### WRITTEN TASKS
**A)** Edit the article on secularization from "Intuitions are hard to" up to and including "narrative of modernization.", with "conjecture" changed to "speculation".
**B)** According to the article on secularization, in what year did José Casanova write that the modernization theory was shared by the founding fathers of sociology?

### SOURCE EXTRACT
========

How the West Lost God

The overwhelming cause of secularization in the West has been government control of education.

Written by Cameron Hilditch | Tuesday, August 17, 2021

Whether we are urban or rural, childless or fecund, conservative or liberal in our outlook, well-credentialed or not, the crucial question, empirically as well as morally, is this: What will we teach our children to associate with the true, the good, and the beautiful during their earliest and most impressionable years? The fate of our social order depends much more on how we answer this question than we seem to realize.

 

Intuitions are hard to dislodge. Doubly so when they are shared widely across the length and breadth of an entire culture. Whenever a given theory, account, or bundle of convictions about some matter of public importance passes from the realm of contest and conjecture into the realm of inherited folk wisdom, it takes an almighty effort to replace it with something else, even if that something else is something more accurate.

Probably the most culturally widespread intuition influencing our historical self-understanding as a society today has to do with how we think of secularization. Why has the West become less and less religious over recent decades and centuries? The conventional answers given to this question are false, and they are all contained within a controlling 19th-century narrative of modernization.

Simply put, it is widely assumed today that the Western world became less religious because it modernized. For the avoidance of doubt, it’s perhaps best to list here some of the trends that might be grouped under the umbrella term “modernization.” These would include the spread of scientific knowledge and mass education, urbanization, industrialization, capitalism, pluralism, technological advance, increasing prosperity, and better health. The Spanish sociologist José Casanova wrote in 1994 that some version of the theory that these modernizing trends caused the demise of religion was “shared by all the founding fathers” of 19th-century sociology.

For all their disagreements with one another, all of these men, who ranged in thought from Karl Marx to John Stuart Mill, thought that the modernizing trends listed above contributed in one combination or another to religious decline. Their almost universal agreement on this point is probably what moved the causes of secularization from the realm of popular controversy to the realm of received folk wisdom in the first place. We all know that modernization equals secularization, the story goes; it’s just left to us to figure out exactly how we weigh the causal heft of the different factors.

========

### SUPPLIED MATERIAL
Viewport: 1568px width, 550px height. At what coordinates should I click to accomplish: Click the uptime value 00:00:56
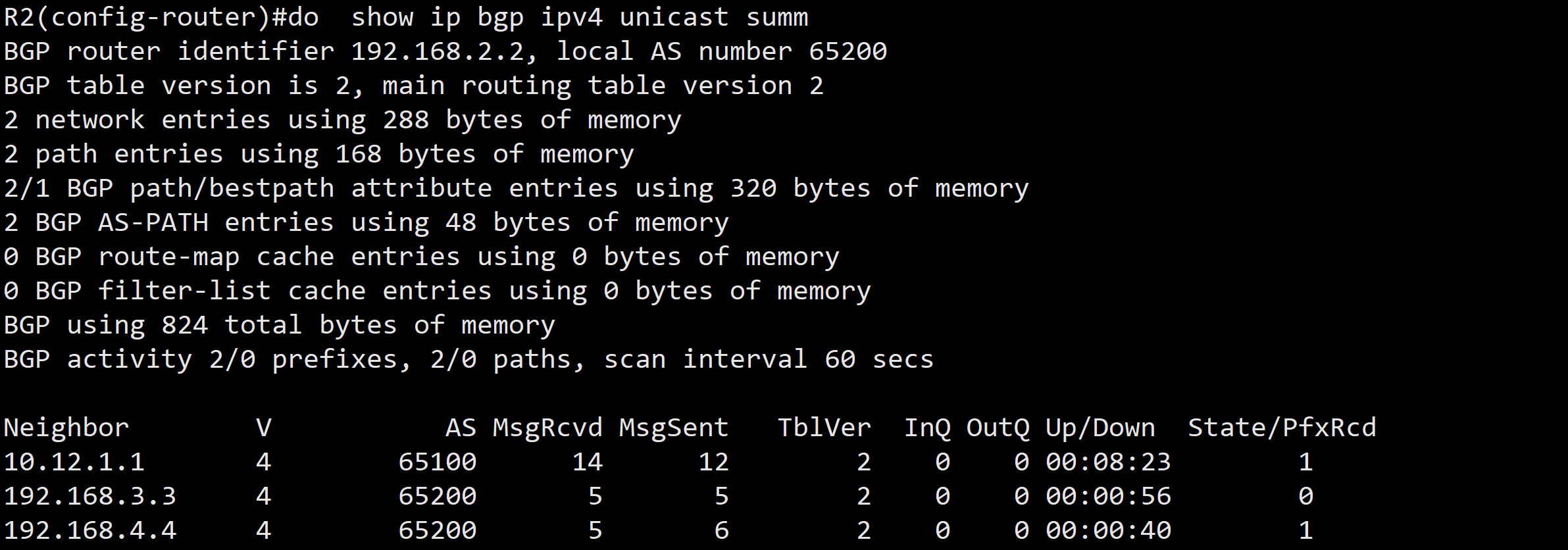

========

### EXPECTED RESPONSES
**A)**
Intuitions are hard to dislodge. Doubly so when they are shared widely across the length and breadth of an entire culture. Whenever a given theory, account, or bundle of convictions about some matter of public importance passes from the realm of contest and speculation into the realm of inherited folk wisdom, it takes an almighty effort to replace it with something else, even if that something else is something more accurate.

Probably the most culturally widespread intuition influencing our historical self-understanding as a society today has to do with how we think of secularization. Why has the West become less and less religious over recent decades and centuries? The conventional answers given to this question are false, and they are all contained within a controlling 19th-century narrative of modernization.

**B)** 1994